Teevale completed a Bachelor of Physical Education degree at the University of Otago, after which she lectured in exercise science at the Universal College of Learning in Palmerston North. She then undertook a Master of Business Studies in Sports Management at Massey University, and worked for the Tertiary Education Commission first as a regional advisor and then as a national advisor in the Research Evaluation Unit. Teevale completed a PhD titled Obesity in Pacific adolescents: a socio-cultural study in Auckland, New Zealand at the University of Auckland in 2009, followed by postdoctoral research in Auckland's School of Population Health. Teevale then joined the faculty of the University of Otago, being appointed as the first Director of the Pacific Development Office in 2013. She was responsible for monitoring the university's delivery on its Pacific Strategic Framework, and established a number of Pacific groups and roles throughout the university, such as divisional Associate Dean Pacific, the University of Otago Pacific Islands Students' Association, and a Pacific Leadership Group.

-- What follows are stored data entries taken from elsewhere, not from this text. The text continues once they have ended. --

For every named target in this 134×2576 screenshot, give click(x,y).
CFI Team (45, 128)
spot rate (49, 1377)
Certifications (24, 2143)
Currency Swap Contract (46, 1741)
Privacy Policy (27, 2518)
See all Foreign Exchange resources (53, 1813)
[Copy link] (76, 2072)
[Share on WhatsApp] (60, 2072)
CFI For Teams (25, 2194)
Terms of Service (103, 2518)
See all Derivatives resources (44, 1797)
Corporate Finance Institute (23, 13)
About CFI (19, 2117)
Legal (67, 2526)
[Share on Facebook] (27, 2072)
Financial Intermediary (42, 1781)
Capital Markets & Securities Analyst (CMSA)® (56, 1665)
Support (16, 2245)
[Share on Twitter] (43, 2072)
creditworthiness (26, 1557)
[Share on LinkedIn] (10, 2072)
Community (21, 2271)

Teevale's research covered physical education, health, youth and topics such as investigating the barriers to Pacific educational achievement at university. She carried out a national survey of youth health and wellbeing, and a study of school-based interventions to manage weight.

In 2022, Teevale was diagnosed with cancer, and she died in Dunedin on 21 April 2023.

== Honours and awards ==
In the 2021 New Years Honours Teevale was appointed a Member of the New Zealand Order of Merit for services to Pacific education and public health research.